Forcing Evolution in Urban Planning

urban planning

H.P. Looi, President of Malaysia’s Green building confederation, sees an answer to Asia’s transportation challenges in new forms of urban development.   

Whilst the 20th century saw millions of Asian lifted from poverty, the current century will be notable for its urbanisation trend and the rise of mega-cities and linear conurbation. A reflexive reaction from the twin-trends of urbanisation and increasing population will be an emphasis on public transportation and the vehicular highway. Not so intuitive however are the following sub trends:

  •   The rise of the middle-class and the nouveau-riche whilst increasingly opting for private car use, thereby demanding the need for ever more expressways, will also demand safe-clean and efficient mass public transportation.
  •   Sustainability and the environment from an institutional perspective will be mainly driven by the various frameworks defined by the UN. An alternative ‘understanding’ of the environment percolating from the ‘grass-roots’ may, however, differ from official understanding. 

The current importance of transportation in Asia can be attested by the popularity of ‘transportation’ in the calendar of regional events (exhibitions and conferences). The ramping up of engineering works with major MRT being planned or built in Jakarta, Bangkok, Kuala Lumpur and the southern cities of China and the planning of new highways in the economies of Sri Lanka, Vietnam, Thailand etc. are key indicators of this trend.

The traditional concept of the urban form defined and dominated by the vehicular expressway now requires new paradigms:

(1)      A key idea currently dominating the urban-model of carbon-reduction is ‘compactness’ and density of development as a reducer of transportation emission and carbon footprint.

(2)      Restating the pre-eminence of the pedestrian in urban planning, the conundrum of pedestrian AND vehicular friendly networks will force planners to integrate the 3 main forms of networks in urban planning; (i) green pedestrian network), (ii) blue public transportation network, and (iii) yellow vehicular network.
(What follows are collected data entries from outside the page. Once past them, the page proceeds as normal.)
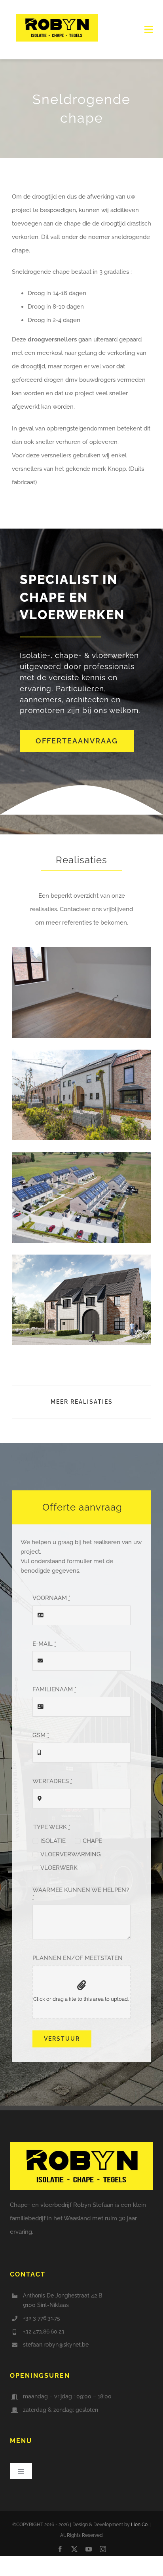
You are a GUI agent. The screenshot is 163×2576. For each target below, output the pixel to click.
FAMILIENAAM (54, 1689)
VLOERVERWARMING (70, 1854)
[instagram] (103, 2549)
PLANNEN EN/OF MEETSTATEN (77, 1958)
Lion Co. (139, 2524)
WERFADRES (52, 1781)
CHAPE (92, 1840)
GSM (40, 1735)
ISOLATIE (53, 1840)
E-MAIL (44, 1643)
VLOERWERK (59, 1867)
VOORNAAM (51, 1598)
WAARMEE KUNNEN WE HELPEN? (80, 1893)
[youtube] (88, 2549)
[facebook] (60, 2549)
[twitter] (74, 2549)
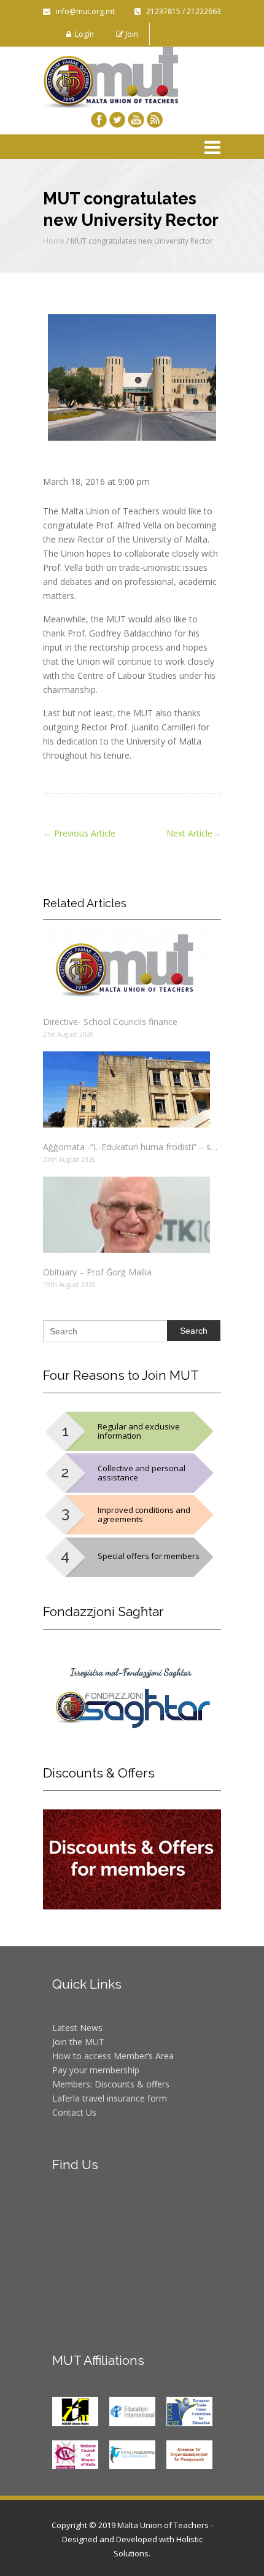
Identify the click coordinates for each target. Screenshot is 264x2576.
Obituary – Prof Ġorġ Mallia (97, 1272)
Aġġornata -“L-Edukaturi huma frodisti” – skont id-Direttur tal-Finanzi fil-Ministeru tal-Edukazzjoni (132, 1147)
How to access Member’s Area (113, 2056)
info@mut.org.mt (82, 11)
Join (130, 34)
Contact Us (74, 2112)
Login (82, 34)
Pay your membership (95, 2070)
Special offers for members (149, 1555)
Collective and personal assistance (141, 1473)
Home (53, 241)
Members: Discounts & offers (110, 2084)
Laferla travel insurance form (109, 2098)
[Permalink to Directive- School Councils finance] (132, 964)
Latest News (77, 2027)
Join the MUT (78, 2042)
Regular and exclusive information (139, 1431)
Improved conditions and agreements (144, 1514)
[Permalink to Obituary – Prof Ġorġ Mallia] (132, 1215)
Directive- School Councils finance (110, 1021)
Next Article (193, 833)
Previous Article (79, 833)
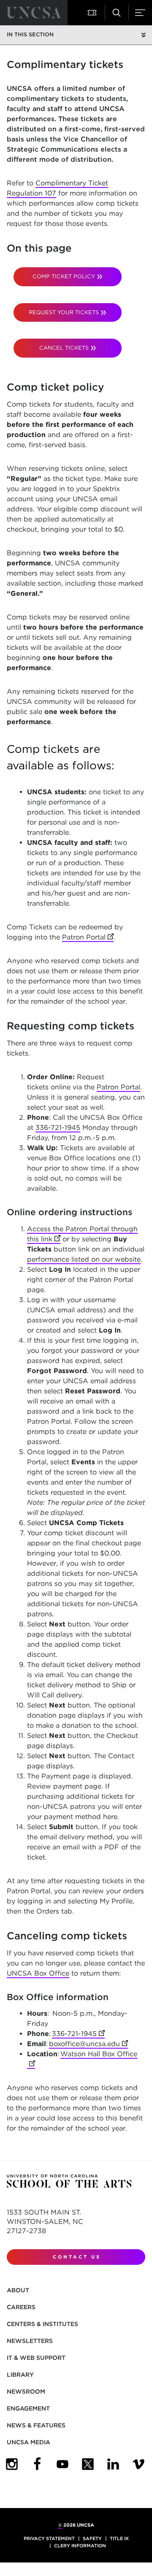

(3)      The definition of the smallest urban sub unit which is ‘self-contained’, has a definable centre, bounded by the 15 min (or 30 min walking distance depending on interpretation) and contains diversity in development (mixed used) as key-building block of an eco-city. An agglomeration of such eco-units (or eco-cells) forms a self-sustained eco-city. A prime example of this would be the Tianjin Eco-city. Whilst many of the ideas of the eco-cell can be said to be influenced by the New-Urbanism movement, the idea of mixed-use planning and especially the inclusion of social (or affordable) housing within more upmarket developments in sustainable urban planning may face resistance from local urban planners and property developers.

(4)      Alternative views on sustainable planning, which may be gaining traction amongst urban planners are encapsulated in the idea of the “liveable” city. Liveability, an ostensibly ‘slippery term’, contains ideas which may be concessions to grass-roots perceptions, such as:

  •   Public and green spaces;
  •   Pedestrian friendly streets;
  •  The inclusion of ecological and biodiversity considerations in the urban landscape;
  •   Public health and Crime Prevention Through Environmental Design;
  •  The presence of a safe, efficient and comfortable public transportation network

(5)      The original idea of compactness and development density as a model for carbon reduction has been criticised as an over simplification of complex travel-behaviour models which may not result in the desired reduction in private car use (Breheny-1995, Feitelson & Verhoef-2001). Alternative urban forms suggested include ‘corridor-development’ and the ‘multi-centred city’ as an effective reducer of transportation related carbon-emission (Williams et-al 2000).

In conclusion, whilst current ideas of eco-cities and sustainable-transportation are changing the geometry of cities and urban centres, the final form of an eco-city is still evolving, driven by the conflicting demands of ‘institutional frameworks’ and the perception of grass-roots.

About Looi Hip Peu

President, Malaysia Green Building Confederation

Ir. H.P. Looi, is a practicing engineer with more than 30 years experience. He started his career with Schlumberger Overseas SA in Indonesia  followed by over 30 solid years as a design engineer in building services in Malaysia. His experience ranges from the large industrial complex to commercial, townships and small individual bungalows. The firm of which he is now a principal (Mektricon Sdn Bhd) has commissioned projects in China, Indonesia, Vietnam, India, and Seychelles.

Ir Looi is an active member of the engineering community. He was the Hon Secretary of ACEM from 2003 to 2006 and again from 2010 to 2012. He is a member of the GBI Accreditation Panel, member of the PAM-ACEM workgroup responsible for drafting and establishing the GBI RNC & NRNC environmental rating tool and is currently a key member of the GBI workgroup responsible for the ‘GBI Township’ environmental assessment tool.